** RECORD EXTRACTS **
..........

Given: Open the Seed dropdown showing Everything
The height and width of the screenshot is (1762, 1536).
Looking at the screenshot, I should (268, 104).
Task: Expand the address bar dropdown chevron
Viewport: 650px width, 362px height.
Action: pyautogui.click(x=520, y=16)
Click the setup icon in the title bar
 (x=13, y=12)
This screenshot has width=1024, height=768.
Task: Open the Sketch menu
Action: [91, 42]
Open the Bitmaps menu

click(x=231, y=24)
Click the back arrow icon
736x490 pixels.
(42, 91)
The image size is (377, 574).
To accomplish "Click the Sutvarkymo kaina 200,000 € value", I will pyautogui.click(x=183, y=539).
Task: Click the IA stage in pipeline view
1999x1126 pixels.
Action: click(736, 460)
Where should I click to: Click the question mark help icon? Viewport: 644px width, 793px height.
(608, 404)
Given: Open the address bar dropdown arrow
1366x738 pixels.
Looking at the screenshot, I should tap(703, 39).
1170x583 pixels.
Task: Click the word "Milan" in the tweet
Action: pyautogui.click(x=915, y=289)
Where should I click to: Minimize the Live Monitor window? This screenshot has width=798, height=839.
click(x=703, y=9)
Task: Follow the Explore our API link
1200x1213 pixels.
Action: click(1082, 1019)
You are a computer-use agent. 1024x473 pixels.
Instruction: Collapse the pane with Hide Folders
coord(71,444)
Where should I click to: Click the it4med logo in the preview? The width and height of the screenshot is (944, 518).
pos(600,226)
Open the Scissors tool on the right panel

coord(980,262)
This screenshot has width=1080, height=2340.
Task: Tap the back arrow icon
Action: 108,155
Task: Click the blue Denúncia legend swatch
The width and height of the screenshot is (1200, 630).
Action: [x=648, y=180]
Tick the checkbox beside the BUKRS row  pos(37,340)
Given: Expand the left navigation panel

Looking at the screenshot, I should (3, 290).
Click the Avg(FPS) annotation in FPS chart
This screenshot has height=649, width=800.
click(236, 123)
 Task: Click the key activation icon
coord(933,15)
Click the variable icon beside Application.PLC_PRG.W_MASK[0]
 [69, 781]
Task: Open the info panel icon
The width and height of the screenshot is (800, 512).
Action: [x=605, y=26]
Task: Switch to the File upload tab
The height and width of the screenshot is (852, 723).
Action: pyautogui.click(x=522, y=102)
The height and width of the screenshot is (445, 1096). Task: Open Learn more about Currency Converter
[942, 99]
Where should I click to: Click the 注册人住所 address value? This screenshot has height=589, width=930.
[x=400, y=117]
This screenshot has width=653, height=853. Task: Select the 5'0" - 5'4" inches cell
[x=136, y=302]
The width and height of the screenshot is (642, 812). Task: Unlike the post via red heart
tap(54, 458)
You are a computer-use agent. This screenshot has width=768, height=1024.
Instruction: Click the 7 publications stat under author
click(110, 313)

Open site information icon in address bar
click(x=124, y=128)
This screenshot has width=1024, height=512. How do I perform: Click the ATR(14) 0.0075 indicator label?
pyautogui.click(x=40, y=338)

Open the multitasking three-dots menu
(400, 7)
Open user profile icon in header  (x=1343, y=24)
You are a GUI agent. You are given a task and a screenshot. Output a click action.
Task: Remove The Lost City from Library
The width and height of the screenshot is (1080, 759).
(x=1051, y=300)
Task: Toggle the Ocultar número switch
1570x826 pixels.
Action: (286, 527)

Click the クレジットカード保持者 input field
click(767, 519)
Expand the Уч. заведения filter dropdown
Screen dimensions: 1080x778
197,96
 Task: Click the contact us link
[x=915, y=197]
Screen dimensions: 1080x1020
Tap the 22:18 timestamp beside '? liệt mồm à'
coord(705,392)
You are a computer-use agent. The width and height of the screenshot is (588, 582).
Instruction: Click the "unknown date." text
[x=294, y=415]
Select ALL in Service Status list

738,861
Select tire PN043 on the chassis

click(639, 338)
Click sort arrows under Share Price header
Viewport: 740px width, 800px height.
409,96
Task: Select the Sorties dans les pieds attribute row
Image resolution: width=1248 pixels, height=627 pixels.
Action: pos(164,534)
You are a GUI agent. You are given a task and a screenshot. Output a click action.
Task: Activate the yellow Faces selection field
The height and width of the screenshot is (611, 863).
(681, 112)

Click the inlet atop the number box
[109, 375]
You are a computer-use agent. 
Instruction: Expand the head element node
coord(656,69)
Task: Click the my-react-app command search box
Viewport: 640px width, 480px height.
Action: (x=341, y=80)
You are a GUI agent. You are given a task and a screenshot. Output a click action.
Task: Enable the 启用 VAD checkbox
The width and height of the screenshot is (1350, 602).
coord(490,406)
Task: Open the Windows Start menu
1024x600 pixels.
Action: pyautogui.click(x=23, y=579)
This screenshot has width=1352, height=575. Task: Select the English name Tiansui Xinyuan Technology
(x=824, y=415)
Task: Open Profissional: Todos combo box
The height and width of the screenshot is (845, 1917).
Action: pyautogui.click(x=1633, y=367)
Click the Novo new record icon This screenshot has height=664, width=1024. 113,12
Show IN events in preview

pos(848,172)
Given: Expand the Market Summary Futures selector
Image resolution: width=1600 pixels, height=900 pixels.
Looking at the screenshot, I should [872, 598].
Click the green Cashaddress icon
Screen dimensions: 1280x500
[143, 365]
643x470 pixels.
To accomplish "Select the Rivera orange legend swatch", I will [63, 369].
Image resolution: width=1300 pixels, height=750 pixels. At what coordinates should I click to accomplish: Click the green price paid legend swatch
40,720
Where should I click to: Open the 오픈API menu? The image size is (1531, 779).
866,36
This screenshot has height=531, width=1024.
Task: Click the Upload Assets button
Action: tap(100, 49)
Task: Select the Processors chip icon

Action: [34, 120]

..........

** WORK ORDER **
Bring together all lines in the records where the word "agent" is found.

** TASK RESPONSE **
You are a computer-use agent. 1024x473 pixels.
You are a computer-use agent. This screenshot has width=768, height=1024.
You are a GUI agent. You are given a task and a screenshot. Output a click action.
You are a computer-use agent. The width and height of the screenshot is (588, 582).
You are a GUI agent. You are given a task and a screenshot. Output a click action.
You are a computer-use agent. 
You are a GUI agent. You are given a task and a screenshot. Output a click action.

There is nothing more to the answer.